— TASK GOAL —
Scan the entries below, and for each line that includes the word "dimensions", make a copy.

Items from a data source

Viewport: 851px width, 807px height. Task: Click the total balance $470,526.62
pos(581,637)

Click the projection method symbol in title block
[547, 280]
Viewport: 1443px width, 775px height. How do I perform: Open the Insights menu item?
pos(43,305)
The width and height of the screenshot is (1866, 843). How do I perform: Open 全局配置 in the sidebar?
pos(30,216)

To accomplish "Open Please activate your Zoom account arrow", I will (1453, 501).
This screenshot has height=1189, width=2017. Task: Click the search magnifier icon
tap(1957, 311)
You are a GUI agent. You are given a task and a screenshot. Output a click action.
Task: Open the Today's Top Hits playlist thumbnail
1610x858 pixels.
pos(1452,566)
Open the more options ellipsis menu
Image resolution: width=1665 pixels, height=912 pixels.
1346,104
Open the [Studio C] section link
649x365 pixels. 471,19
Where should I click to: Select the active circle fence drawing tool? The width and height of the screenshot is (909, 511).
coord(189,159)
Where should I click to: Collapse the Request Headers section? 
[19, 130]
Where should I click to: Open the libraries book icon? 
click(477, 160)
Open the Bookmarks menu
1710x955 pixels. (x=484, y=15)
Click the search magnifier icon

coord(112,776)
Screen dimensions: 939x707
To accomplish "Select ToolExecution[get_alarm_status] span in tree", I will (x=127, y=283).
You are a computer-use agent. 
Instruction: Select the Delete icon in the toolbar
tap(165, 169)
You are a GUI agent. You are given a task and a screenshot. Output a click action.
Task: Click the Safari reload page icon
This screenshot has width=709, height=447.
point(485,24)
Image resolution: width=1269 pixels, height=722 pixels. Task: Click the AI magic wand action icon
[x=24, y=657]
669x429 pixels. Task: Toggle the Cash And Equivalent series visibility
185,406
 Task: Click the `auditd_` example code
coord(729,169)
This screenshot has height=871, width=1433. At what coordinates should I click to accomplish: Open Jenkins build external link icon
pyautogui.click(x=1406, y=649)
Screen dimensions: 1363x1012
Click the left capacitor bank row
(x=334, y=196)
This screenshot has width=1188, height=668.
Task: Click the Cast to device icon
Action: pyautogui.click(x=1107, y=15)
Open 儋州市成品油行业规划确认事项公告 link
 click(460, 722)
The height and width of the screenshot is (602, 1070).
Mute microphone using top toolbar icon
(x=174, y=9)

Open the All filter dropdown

— ANSWER BELOW —
Screen dimensions: 939x707
Screen dimensions: 1363x1012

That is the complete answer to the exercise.